When ‘Real‑Time’ Lies to Finance: Building Streaming Pipelines You Can Take to the Board

Your CEO doesn’t care about Kafka. They care that the number on the dashboard is right, now. Here’s how to build real‑time data pipelines that are fast, correct, and tied to business value.

“If you can’t replay to the same answer, your pipeline isn’t real‑time—it’s gambling.”
Back to all posts

The 3 a.m. page you remember

I’ve watched a VP Finance stare at a “real‑time” revenue dashboard that said flat while orders were actually spiking 28% during a promotion. The culprit wasn’t Kafka throughput; it was incorrect joins and late-arriving events silently dropped by a streaming job after a schema change. Sales lost their nerve, throttled marketing, and left money on the table. I’ve seen this fail across stacks: bespoke Spark jobs, over‑engineered KStreams, and even Snowflake tasks pretending to be streams.

Real‑time isn’t a badge. It’s a promise that numbers are both fast and correct when a business decision is on the line.
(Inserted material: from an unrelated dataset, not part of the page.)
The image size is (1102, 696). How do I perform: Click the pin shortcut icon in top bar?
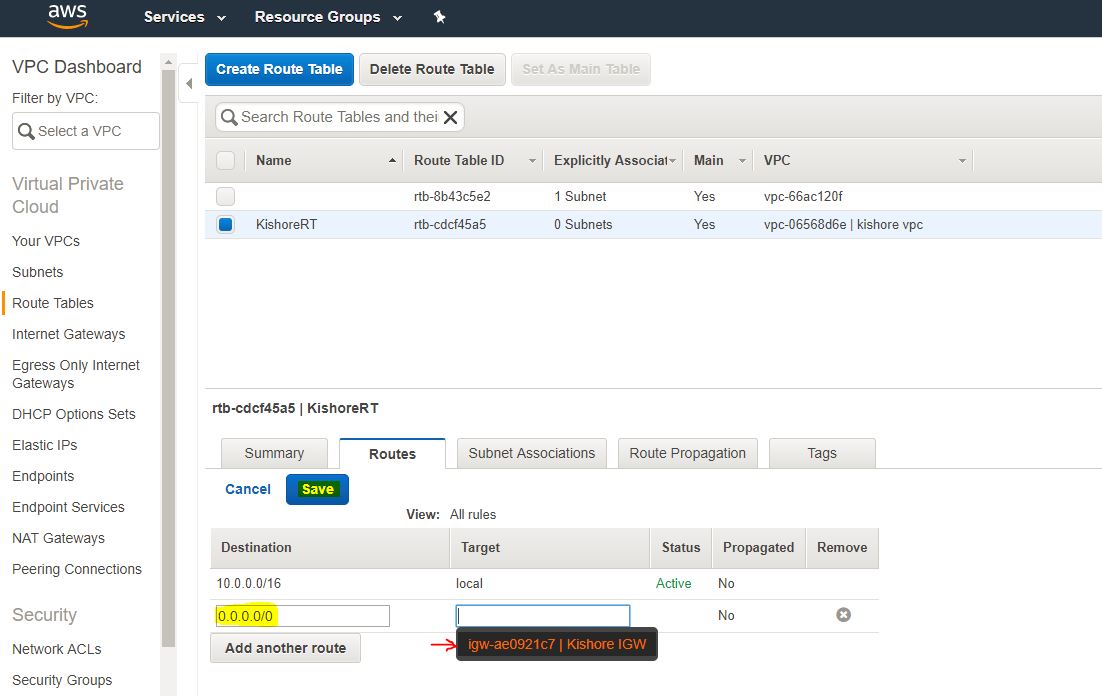tap(439, 17)
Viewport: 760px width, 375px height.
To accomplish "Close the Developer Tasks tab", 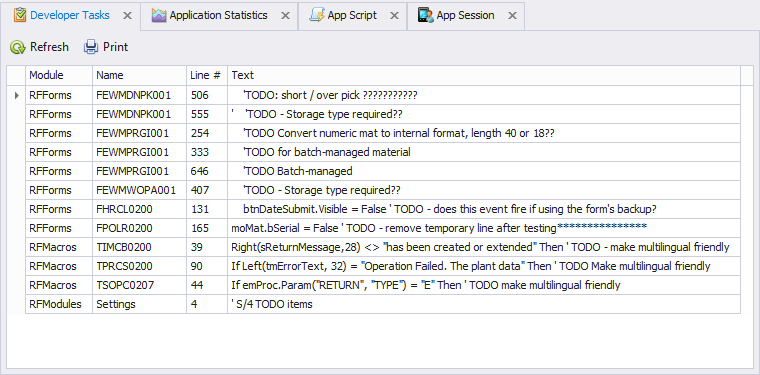I will point(127,16).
If Finance and Ops can’t bet the quarter on your pipeline, it isn’t real‑time—it’s expensive cosplay.

Non‑negotiables for real‑time truth

If you don’t write these down, you will violate them.
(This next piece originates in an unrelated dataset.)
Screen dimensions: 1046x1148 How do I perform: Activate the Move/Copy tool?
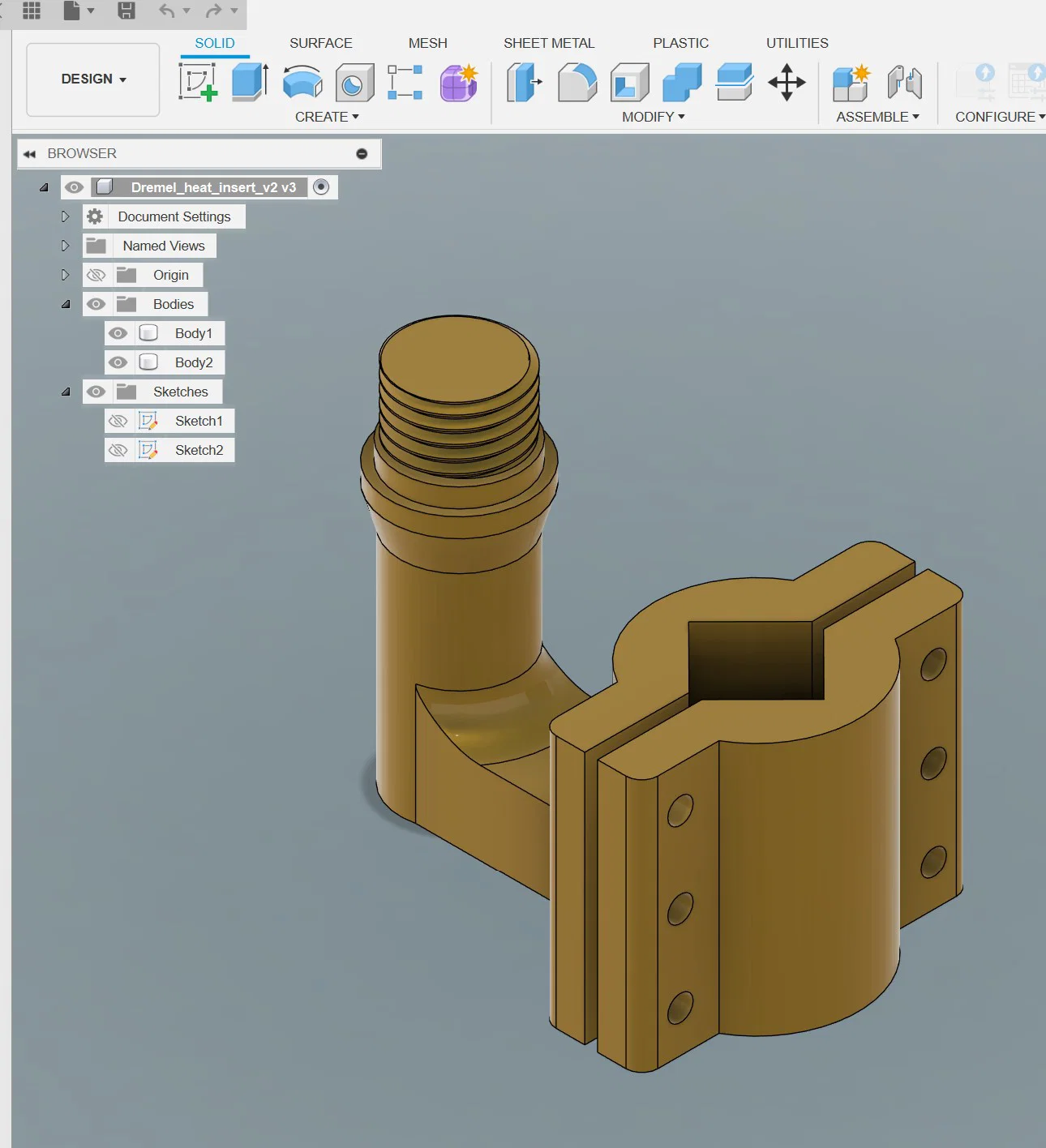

  • Latency SLO: P99 end‑to‑end (producer → dashboard) under 5s for ops decisions; under 60s for finance. Define the exact path and measure it.
  • Freshness: Data age on dashboard under 10s for ops; under 2m for finance rollups.
  • Completeness: 100% of events eventually processed; late data window explicitly defined (e.g., 15m watermark) with zero data loss by design.
  • Accuracy: Aggregations reconcile to source-of-truth within ±0.1% daily for finance; zero double‑counting in ops.
  • MTTR: Stream failures detected and mitigated in <10m with auto-fallbacks.

Write SLOs where the business can see them. Tie them to dashboards. Alert only on SLO burn, not every hiccup.

A reference architecture that doesn’t lie

You don’t need every CNCF logo. You need a small set that plays nicely under pressure.

  • Ingest (CDC): Debezium via Kafka Connect pulling from Postgres/MySQL/SQL Server. Avoid DIY binlog parsers.
  • Broker & Contracts: Kafka with Schema Registry using protobuf or avro and BACKWARD_TRANSITIVE compatibility.
  • Stream Processing: Apache Flink with checkpointing and exactly-once sinks; watermarking based on event time.
  • Quality & Lineage: In‑stream assertions + Great Expectations/Deequ at the sinks; lineage via OpenLineage/Marquez.
  • Storage & Serving:
    • Operational analytics: ClickHouse or Apache Pinot for sub‑second queries.
    • Finance & historical: Snowflake/BigQuery with Iceberg/Delta for versioned lake and replay.
    • Feature serving: Redis/Feast if you’re doing ML decisions inline.
  • Orchestration & Ops: Terraform for infra; ArgoCD for GitOps; Prometheus + Grafana + Alertmanager for signals.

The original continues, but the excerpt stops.